• _WORK TO BE COMPLETED_
If an entry below holds a picture, leave the picture out and print the rest exactly.

(EXERCISE INPUTS begins)

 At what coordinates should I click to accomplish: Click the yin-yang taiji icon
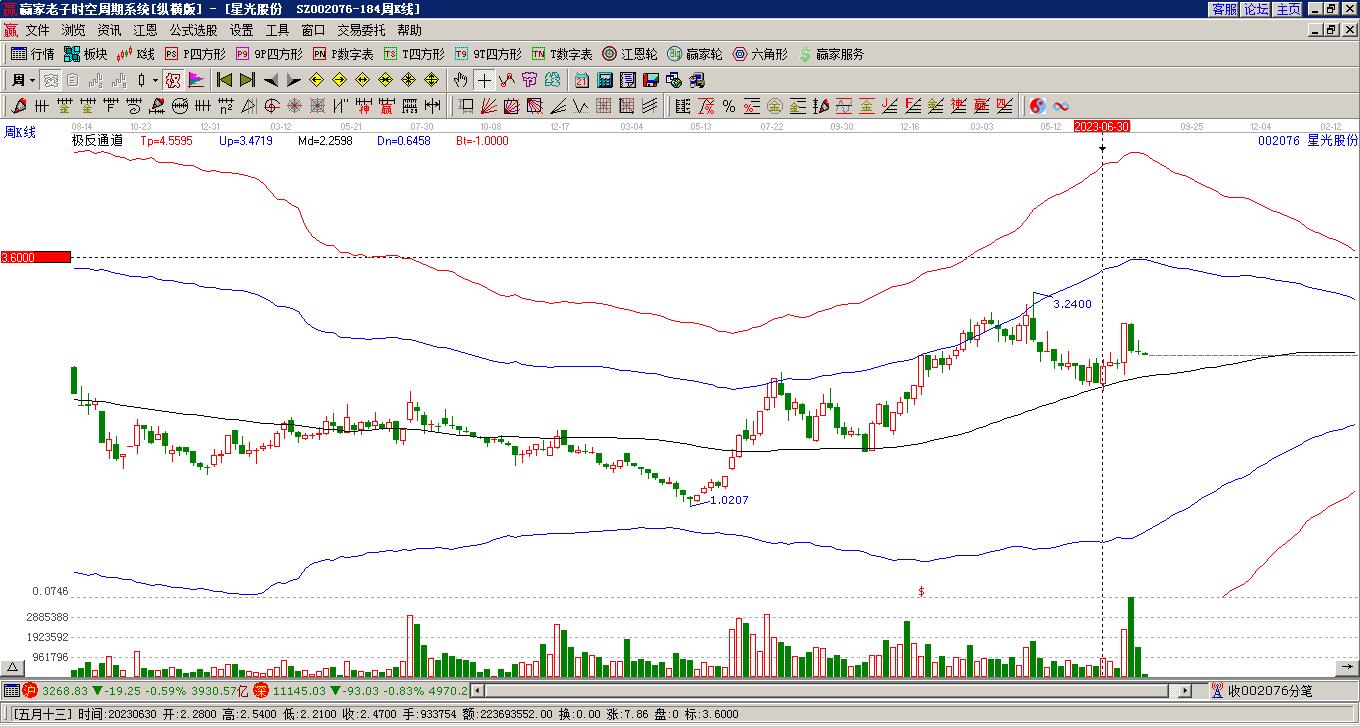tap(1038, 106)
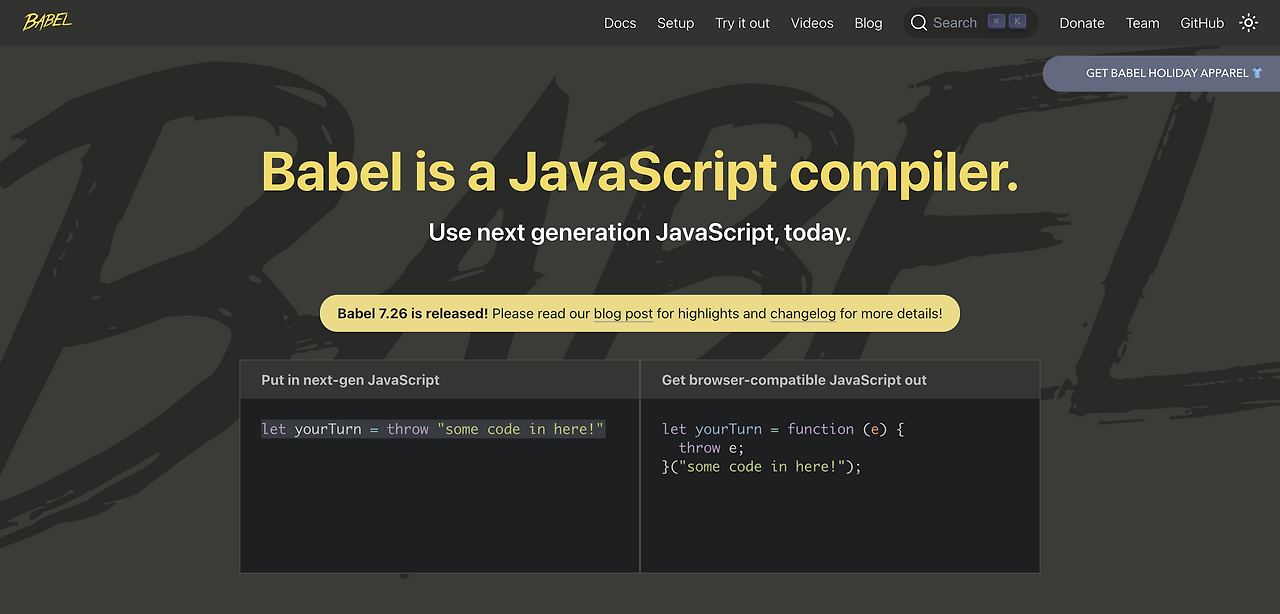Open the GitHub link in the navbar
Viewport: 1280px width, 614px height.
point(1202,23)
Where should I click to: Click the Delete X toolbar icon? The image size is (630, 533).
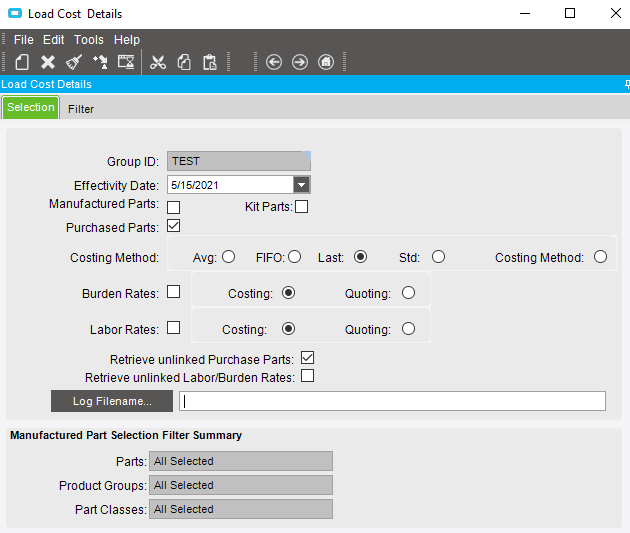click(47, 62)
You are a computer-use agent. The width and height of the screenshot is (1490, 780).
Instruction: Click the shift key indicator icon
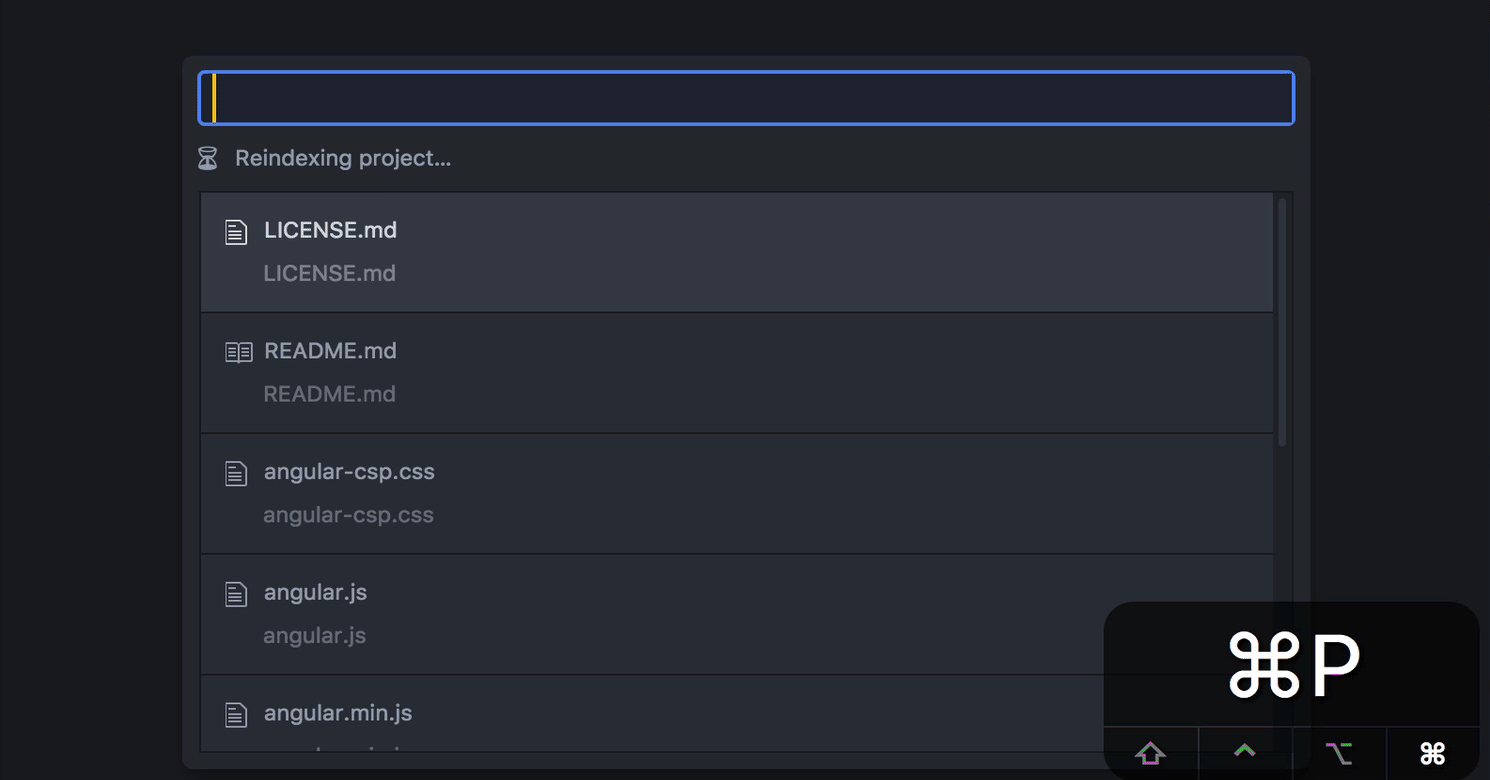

(EXERCISE INPUTS ends)

• _YOUR RESPONSE_
 At what coordinates should I click to accomplish: Click the yin-yang taiji icon
tap(1038, 106)
Open the GitHub link in the navbar
Viewport: 1280px width, 614px height.
point(1202,23)
Where should I click to: Click the Delete X toolbar icon? The image size is (630, 533).
click(47, 62)
You are a computer-use agent. The width and height of the screenshot is (1490, 780).
Instruction: Click the shift key indicator icon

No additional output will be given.